Maker was the first project based on the Ethereum platform that allowed crypto users to mint the first stable coin (DAI), a token that replicates the price of the US dollar without having the same as collateral such as USDT.
In practice, users lock their Ether (or other supported assets: BAT, USDC, WBTC ...) in a so-called collateralized debt position (CDP) with a percentage value of the collateral that depends on the cryptography used as collateral, for L 'eth ranges from 130% to 175% of the value of the DAI you are borrowing. In other words, if you wanted to coin 1000 DAI you would have to provide $ 1300 to $ 1750 worth of ETH as collateral.
If the value of the cryptocurrency given as collateral falls below the minimum value (see figure below) and the user does not add further cryptocurrencies as collateral will incur a heavy penalty (Stability Fee) and the liquidation of the CDP.
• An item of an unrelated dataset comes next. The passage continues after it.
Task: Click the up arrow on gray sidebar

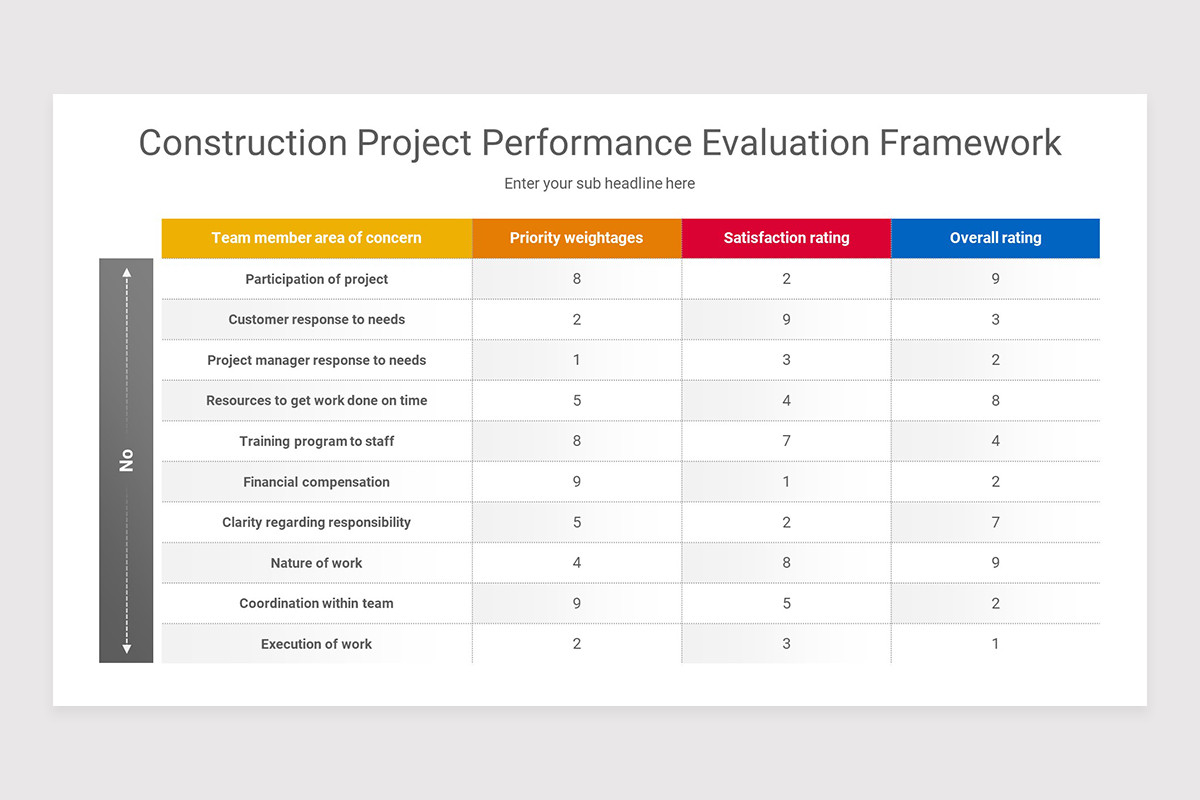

At any time it is possible to close the CDP by returning the DAI borrowed. Attention, these operations are not convenient for small amounts due to the high costs (gas fees) to be paid to interact with the smart contracts of the Ethereum platform.
What is Maker - MKR?
In addition to the DAI token, the MKR utility token is also part of the MakerDAO ecosystem and it is necessary both to pay the commissions accrued on the CDPs and as a governance token, MKR in fact is used by the holders to vote on the risk management and the logic of business of the MakerDAO system.
interesting is the feature that once the MKR tokens have been used to pay the commissions on the smart contract, the quantity of MKR used is burned, removing it from the supply. This means that if the adoption and demand for Dai and CDP increases, there will be additional demand for MKR so that users can pay the fees but it will also mean that the token supply will decrease as MKR is burned.
Disclaimer: This article reflects its author’s opinion only and is not financial advice!